=== TASK PROMPT ===
Nothing beyond the line containing "You are a computer-use agent. This" is to be printed; print exactly each line from the start of the records below through that line, leaving out pictures.

=== Stored records ===
>>

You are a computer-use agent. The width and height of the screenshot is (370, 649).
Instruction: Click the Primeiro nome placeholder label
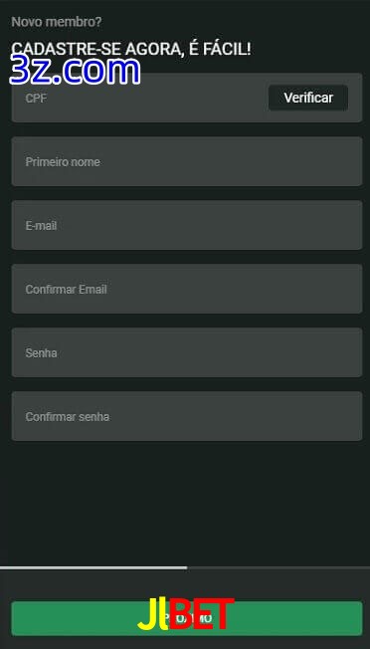click(x=63, y=162)
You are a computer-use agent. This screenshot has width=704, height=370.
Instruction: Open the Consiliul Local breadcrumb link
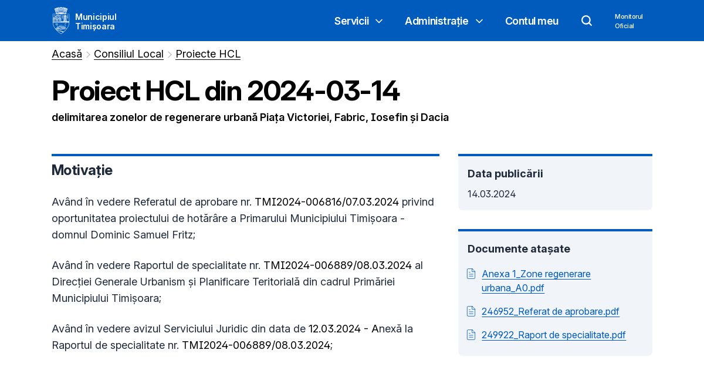click(128, 53)
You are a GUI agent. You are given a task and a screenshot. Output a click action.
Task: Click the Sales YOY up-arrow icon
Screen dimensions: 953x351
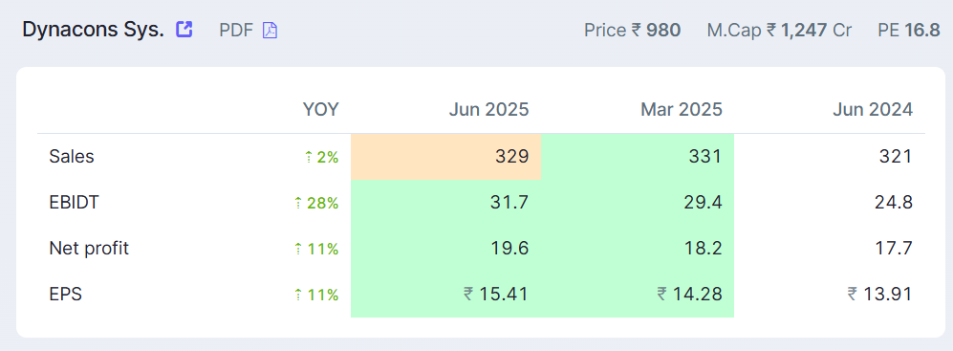click(308, 158)
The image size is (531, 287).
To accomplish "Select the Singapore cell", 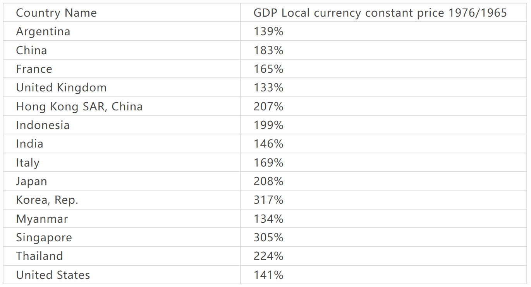I will click(44, 237).
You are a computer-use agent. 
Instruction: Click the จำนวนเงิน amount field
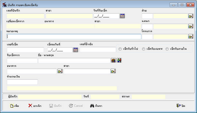pos(22,82)
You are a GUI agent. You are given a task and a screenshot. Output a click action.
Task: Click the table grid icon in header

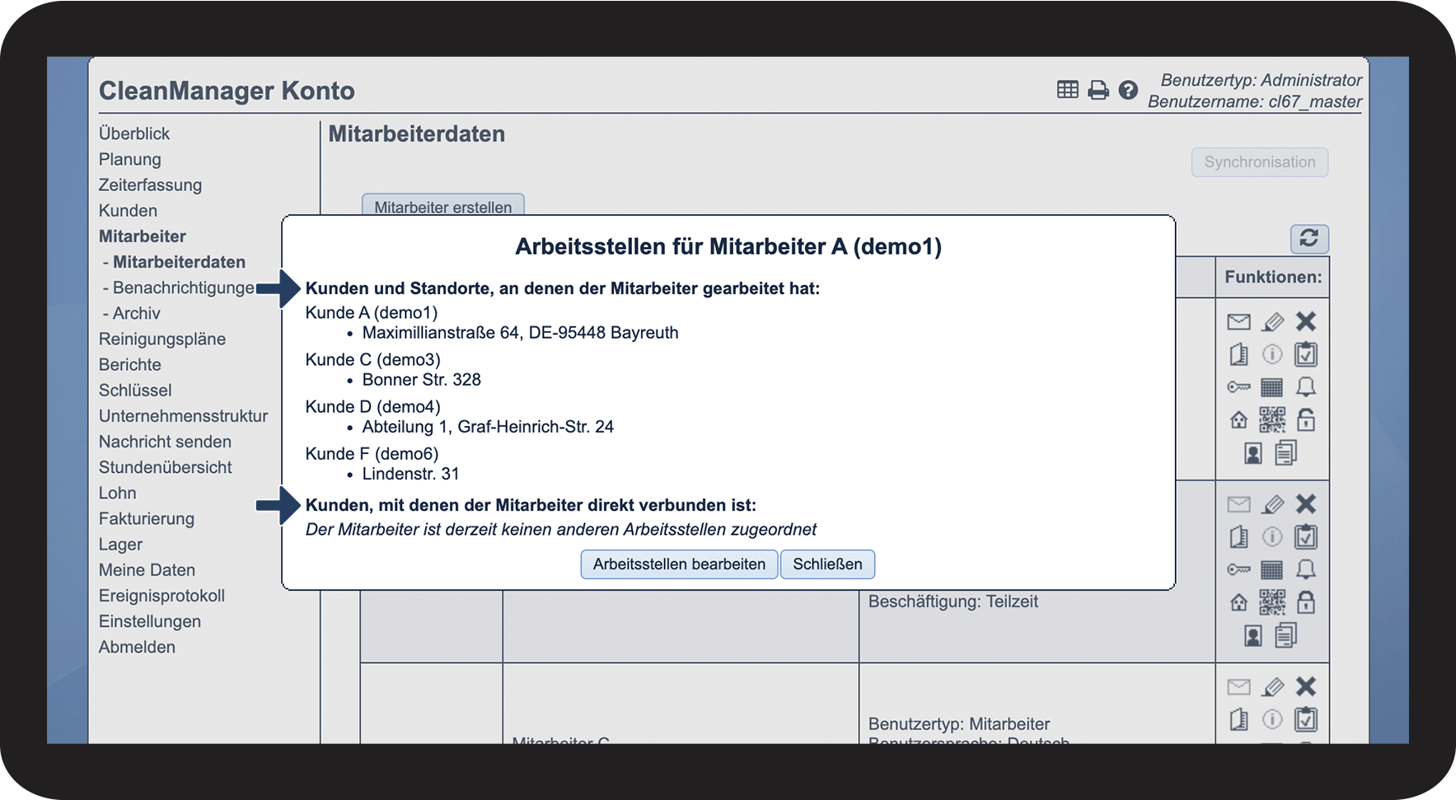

<<

=== EXERCISE ANSWER ===
You are a computer-use agent. The width and height of the screenshot is (370, 649).
Instruction: Click the Primeiro nome placeholder label
click(x=63, y=162)
You are a computer-use agent. This screenshot has width=704, height=370.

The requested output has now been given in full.